[RECORDS SUPPLIED — start]
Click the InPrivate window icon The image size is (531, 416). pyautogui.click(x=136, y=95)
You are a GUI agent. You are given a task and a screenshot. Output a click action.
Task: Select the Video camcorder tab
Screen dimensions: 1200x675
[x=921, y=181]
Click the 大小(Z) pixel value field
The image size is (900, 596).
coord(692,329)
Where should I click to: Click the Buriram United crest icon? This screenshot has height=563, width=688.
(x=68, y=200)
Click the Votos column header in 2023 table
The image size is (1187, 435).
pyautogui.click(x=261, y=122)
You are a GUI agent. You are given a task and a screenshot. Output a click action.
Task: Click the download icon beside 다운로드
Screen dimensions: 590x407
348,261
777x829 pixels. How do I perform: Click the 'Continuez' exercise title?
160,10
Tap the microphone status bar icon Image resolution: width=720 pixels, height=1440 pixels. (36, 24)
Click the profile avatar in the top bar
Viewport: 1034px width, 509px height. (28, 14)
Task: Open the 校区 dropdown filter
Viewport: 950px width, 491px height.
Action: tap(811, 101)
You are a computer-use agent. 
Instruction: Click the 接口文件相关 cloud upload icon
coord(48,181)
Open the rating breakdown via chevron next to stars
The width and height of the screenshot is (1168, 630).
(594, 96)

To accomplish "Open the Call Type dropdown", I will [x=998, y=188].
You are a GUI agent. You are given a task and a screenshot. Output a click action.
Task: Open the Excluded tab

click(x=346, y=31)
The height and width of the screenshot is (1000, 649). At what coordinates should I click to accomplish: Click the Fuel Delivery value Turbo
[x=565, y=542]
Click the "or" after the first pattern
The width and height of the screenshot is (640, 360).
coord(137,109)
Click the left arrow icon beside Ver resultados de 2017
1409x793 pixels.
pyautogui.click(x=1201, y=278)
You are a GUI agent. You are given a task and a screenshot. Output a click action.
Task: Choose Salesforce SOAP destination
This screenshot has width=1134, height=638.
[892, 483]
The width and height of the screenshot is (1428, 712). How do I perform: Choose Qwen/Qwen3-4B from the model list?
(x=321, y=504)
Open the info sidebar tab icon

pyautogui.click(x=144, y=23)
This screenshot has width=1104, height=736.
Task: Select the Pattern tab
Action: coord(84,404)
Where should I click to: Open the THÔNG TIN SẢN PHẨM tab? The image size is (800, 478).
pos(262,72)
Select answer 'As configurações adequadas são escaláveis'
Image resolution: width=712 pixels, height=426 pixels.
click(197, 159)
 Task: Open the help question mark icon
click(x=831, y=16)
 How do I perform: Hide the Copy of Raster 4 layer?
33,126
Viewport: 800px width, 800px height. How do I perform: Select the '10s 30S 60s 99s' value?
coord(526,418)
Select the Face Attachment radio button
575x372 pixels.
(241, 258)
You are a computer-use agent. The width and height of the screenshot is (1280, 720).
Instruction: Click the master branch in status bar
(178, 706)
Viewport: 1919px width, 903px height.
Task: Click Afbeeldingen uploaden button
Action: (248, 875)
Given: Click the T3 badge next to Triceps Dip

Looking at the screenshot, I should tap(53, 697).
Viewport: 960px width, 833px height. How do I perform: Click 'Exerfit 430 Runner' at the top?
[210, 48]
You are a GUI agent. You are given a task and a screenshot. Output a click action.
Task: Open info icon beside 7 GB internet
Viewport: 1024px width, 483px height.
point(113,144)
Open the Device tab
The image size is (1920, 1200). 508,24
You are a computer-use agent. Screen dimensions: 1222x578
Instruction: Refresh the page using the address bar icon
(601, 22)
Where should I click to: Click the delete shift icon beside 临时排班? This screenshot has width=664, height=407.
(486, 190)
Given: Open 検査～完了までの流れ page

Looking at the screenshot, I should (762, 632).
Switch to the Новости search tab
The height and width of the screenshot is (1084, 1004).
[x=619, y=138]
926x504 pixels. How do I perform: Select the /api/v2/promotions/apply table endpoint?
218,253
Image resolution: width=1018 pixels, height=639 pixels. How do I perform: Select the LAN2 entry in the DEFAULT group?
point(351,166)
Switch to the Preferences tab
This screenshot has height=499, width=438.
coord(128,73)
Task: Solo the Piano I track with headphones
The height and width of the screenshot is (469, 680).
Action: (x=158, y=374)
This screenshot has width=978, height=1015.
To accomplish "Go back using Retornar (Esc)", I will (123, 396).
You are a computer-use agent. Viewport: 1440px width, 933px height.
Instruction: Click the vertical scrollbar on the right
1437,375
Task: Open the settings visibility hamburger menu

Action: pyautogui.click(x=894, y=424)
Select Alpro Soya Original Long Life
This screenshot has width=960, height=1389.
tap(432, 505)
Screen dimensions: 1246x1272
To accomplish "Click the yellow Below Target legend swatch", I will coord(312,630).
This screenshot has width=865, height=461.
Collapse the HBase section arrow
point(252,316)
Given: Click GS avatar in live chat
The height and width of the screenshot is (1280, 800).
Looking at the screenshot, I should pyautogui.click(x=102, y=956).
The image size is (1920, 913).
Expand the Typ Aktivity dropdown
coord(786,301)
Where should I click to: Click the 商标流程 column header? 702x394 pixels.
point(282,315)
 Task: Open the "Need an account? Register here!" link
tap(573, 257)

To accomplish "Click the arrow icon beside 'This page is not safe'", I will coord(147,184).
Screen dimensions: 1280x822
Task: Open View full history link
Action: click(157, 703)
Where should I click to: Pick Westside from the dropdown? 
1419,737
[RECORDS SUPPLIED — finish]
> _WORK INSTRUCTIONS_
All records shown above are to be reproduced without any alteration.

> _EXPECTED OUTPUT_
Click the InPrivate window icon The image size is (531, 416). pyautogui.click(x=136, y=95)
You are a GUI agent. You are given a task and a screenshot. Output a click action.
Task: Select the Video camcorder tab
Screen dimensions: 1200x675
[x=921, y=181]
Click the 大小(Z) pixel value field
The image size is (900, 596).
coord(692,329)
Where should I click to: Click the Buriram United crest icon? This screenshot has height=563, width=688.
(x=68, y=200)
Click the Votos column header in 2023 table
The image size is (1187, 435).
pyautogui.click(x=261, y=122)
You are a GUI agent. You are given a task and a screenshot. Output a click action.
Task: Click the download icon beside 다운로드
Screen dimensions: 590x407
348,261
777x829 pixels. How do I perform: Click the 'Continuez' exercise title?
160,10
Tap the microphone status bar icon Image resolution: width=720 pixels, height=1440 pixels. (36, 24)
Click the profile avatar in the top bar
Viewport: 1034px width, 509px height. (28, 14)
Task: Open the 校区 dropdown filter
Viewport: 950px width, 491px height.
Action: tap(811, 101)
You are a computer-use agent. 
Instruction: Click the 接口文件相关 cloud upload icon
coord(48,181)
Open the rating breakdown via chevron next to stars
The width and height of the screenshot is (1168, 630).
(594, 96)

To accomplish "Open the Call Type dropdown", I will [x=998, y=188].
You are a GUI agent. You are given a task and a screenshot. Output a click action.
Task: Open the Excluded tab

click(x=346, y=31)
The height and width of the screenshot is (1000, 649). At what coordinates should I click to accomplish: Click the Fuel Delivery value Turbo
[x=565, y=542]
Click the "or" after the first pattern
The width and height of the screenshot is (640, 360).
coord(137,109)
Click the left arrow icon beside Ver resultados de 2017
1409x793 pixels.
pyautogui.click(x=1201, y=278)
You are a GUI agent. You are given a task and a screenshot. Output a click action.
Task: Choose Salesforce SOAP destination
This screenshot has width=1134, height=638.
[892, 483]
The width and height of the screenshot is (1428, 712). How do I perform: Choose Qwen/Qwen3-4B from the model list?
(x=321, y=504)
Open the info sidebar tab icon

pyautogui.click(x=144, y=23)
This screenshot has width=1104, height=736.
Task: Select the Pattern tab
Action: coord(84,404)
Where should I click to: Open the THÔNG TIN SẢN PHẨM tab? The image size is (800, 478).
pos(262,72)
Select answer 'As configurações adequadas são escaláveis'
Image resolution: width=712 pixels, height=426 pixels.
click(197, 159)
 Task: Open the help question mark icon
click(x=831, y=16)
 How do I perform: Hide the Copy of Raster 4 layer?
33,126
Viewport: 800px width, 800px height. How do I perform: Select the '10s 30S 60s 99s' value?
coord(526,418)
Select the Face Attachment radio button
575x372 pixels.
(241, 258)
You are a computer-use agent. The width and height of the screenshot is (1280, 720).
Instruction: Click the master branch in status bar
(178, 706)
Viewport: 1919px width, 903px height.
Task: Click Afbeeldingen uploaden button
Action: (248, 875)
Given: Click the T3 badge next to Triceps Dip

Looking at the screenshot, I should tap(53, 697).
Viewport: 960px width, 833px height. How do I perform: Click 'Exerfit 430 Runner' at the top?
[210, 48]
You are a GUI agent. You are given a task and a screenshot. Output a click action.
Task: Open info icon beside 7 GB internet
Viewport: 1024px width, 483px height.
point(113,144)
Open the Device tab
The image size is (1920, 1200). 508,24
You are a computer-use agent. Screen dimensions: 1222x578
Instruction: Refresh the page using the address bar icon
(601, 22)
Where should I click to: Click the delete shift icon beside 临时排班? This screenshot has width=664, height=407.
(486, 190)
Given: Open 検査～完了までの流れ page

Looking at the screenshot, I should (762, 632).
Switch to the Новости search tab
The height and width of the screenshot is (1084, 1004).
[x=619, y=138]
926x504 pixels. How do I perform: Select the /api/v2/promotions/apply table endpoint?
218,253
Image resolution: width=1018 pixels, height=639 pixels. How do I perform: Select the LAN2 entry in the DEFAULT group?
point(351,166)
Switch to the Preferences tab
This screenshot has height=499, width=438.
coord(128,73)
Task: Solo the Piano I track with headphones
The height and width of the screenshot is (469, 680).
Action: (x=158, y=374)
This screenshot has width=978, height=1015.
To accomplish "Go back using Retornar (Esc)", I will (123, 396).
You are a computer-use agent. Viewport: 1440px width, 933px height.
Instruction: Click the vertical scrollbar on the right
1437,375
Task: Open the settings visibility hamburger menu

Action: pyautogui.click(x=894, y=424)
Select Alpro Soya Original Long Life
This screenshot has width=960, height=1389.
tap(432, 505)
Screen dimensions: 1246x1272
To accomplish "Click the yellow Below Target legend swatch", I will coord(312,630).
This screenshot has width=865, height=461.
Collapse the HBase section arrow
point(252,316)
Given: Click GS avatar in live chat
The height and width of the screenshot is (1280, 800).
Looking at the screenshot, I should pyautogui.click(x=102, y=956).
The image size is (1920, 913).
Expand the Typ Aktivity dropdown
coord(786,301)
Where should I click to: Click the 商标流程 column header? 702x394 pixels.
point(282,315)
 Task: Open the "Need an account? Register here!" link
tap(573, 257)

To accomplish "Click the arrow icon beside 'This page is not safe'", I will coord(147,184).
Screen dimensions: 1280x822
Task: Open View full history link
Action: click(157, 703)
Where should I click to: Pick Westside from the dropdown? 
1419,737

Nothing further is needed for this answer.